Not sure about 10 slams being the "norm" but I don't think it will be as uncommon as it once was. This is just how the tour operates now. The meta-game of slam titles is completely different than it was when Connors, Mcenroe and Lendl were winning titles. The ATP is actively trying to create year-round one-upping dominant champions. And yes, their modern champions are great tennis players, but by the mere fact that their achievements are inflated and/or aided by a complicit tour makes them incomparable to tennis players of the past (in neither a positive or negative way). Understand, many times the tour of the past operated in order to stymie or impede a player (Laver, Connors and Borg among them), whereas the relationship could not be more different in this day and age.
In ten years we saw three players whose achievements led ALL THREE of them to be promoted as the greatest tennis player of all time. 3 players in 10 years, all playing at the same time, all somehow the greatest players that ever have been or will be. These things DON'T just happen. A very smart poster on this forum said: "The best promotion you'll ever have is convincing the audience they are watching the greatest ever." That's so very accurate. Every new star will be marketed to us as the greatest of all time - and efforts will be made so that, at a cursory glance, this passes a basic litmus test for tennis punditry. And it works. We all think we will tell our grandchildren that we were alive to watch these players. Only to wait another five years, and lo! Suddenly another greatest of all time player emerges.
10 slams today, is not 10 slams in the past. And yes, these modern players are still wonderfully talented, and yes they all deserve their titles, but there is a very big problem with constantly selling the audience with narrative of "history in the making". At some point, the audience stops buying it. It ceases to become special. Slams are devalued, career-achievements become somewhat noteworthy stepping-stones, and the game becomes confusingly meta. No longer about winning slams, but winning the slam record. No longer about winning Wimbledon, but winning
the most Wimbledons.
It's a strategy that has worked incredibly well so far, as almost no one seems to question (or care) about the incredibly phenomena of having the three greatest tennis players of all time playing in the same time period. Or at the very least, questioning whether or not their achievements are being framed in such a way that encourages us to revise history.
I was saying the same in another thread.
Sampras era was the last to have varied surfaces and surface specialists. Federer started to win on all surfaces and slams. people thought he is once in a life time player. Then when Nadal was on song, he dominated all surfaces. Now Nole does. Three is not a coincidence.
I partially disagree with you, djokerer, I think the 90's just had one once-in-a-generation player and this one has three, although I *do* agree that the conditions are more homogenized now.
Remember that the 70's-80's (also addressed to djokerer) had FOUR all-time great players in the same era, as I_O made note of...and you can argue that three of them didn't maximize their slam-winning potential. Borg retired at 25 when he had more slams in him, McEnroe had one of the greatest years ever and then totally lost his marbles and fell off the map when HE was 25....and Connors was unlucky that his later-prime years coincided with the emergence of the other three, but still ended up with a healthy 8. Lendl ended up with 8 as well, and probably should have won more given that he reached 19 slam finals, the same amount as Djokovic.

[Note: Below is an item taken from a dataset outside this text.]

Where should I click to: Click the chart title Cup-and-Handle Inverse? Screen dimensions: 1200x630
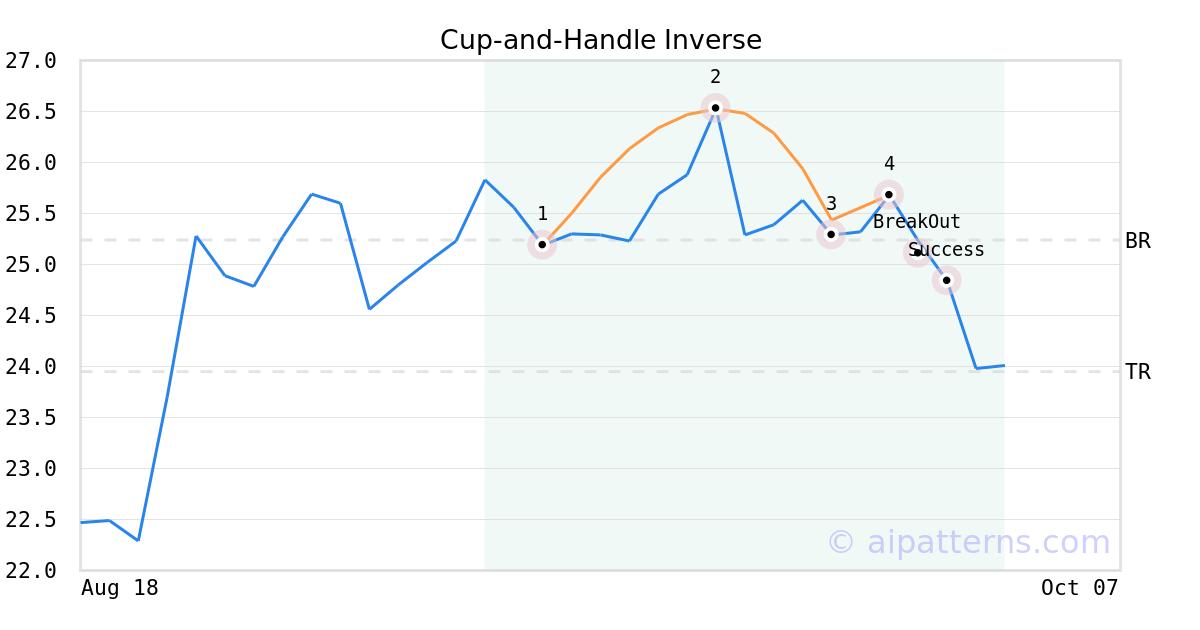601,40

Also, Borg, Connors and Mac pretty much didn't bother with the Australian Open, and Connors boycotted the French during his prime. How many slams did THAT cost them? You can bet it was a lot. Connors was already being labelled a GOAT candidate after his ridiculous '74, Borg got the GOAT treatment after his 5th Wimbledon and there were LOADS of articles calling Mac the GOAT after '84. So, if you think that there isn't at least somewhat of a precedent to Fedalkovic's monopoly on tennis, you're wrong. There was, and then the next generation just happened to be dominated by mainly one guy and a bunch of great-but-not-transcendent players. Now here we are where we pretty much were 35 years ago, with 3 guys (back then it was 4) fighting for the accolades.
So, (for both I_O and djokerer) if you want to insinuate that Federer, Nadal and Djokovic's greatness is somewhat illusory, that's fine, but again I disagree and I don't think it's a foregone conclusion that the next generation will churn out 3 historically great players like this one did. However, I do concur that the media's willingness to anoint every great player that comes along as the new GOAT is getting tiresome and annoying.
No fun witnessing that level of cultural amnesia and recency bias -- but it's not entirely new.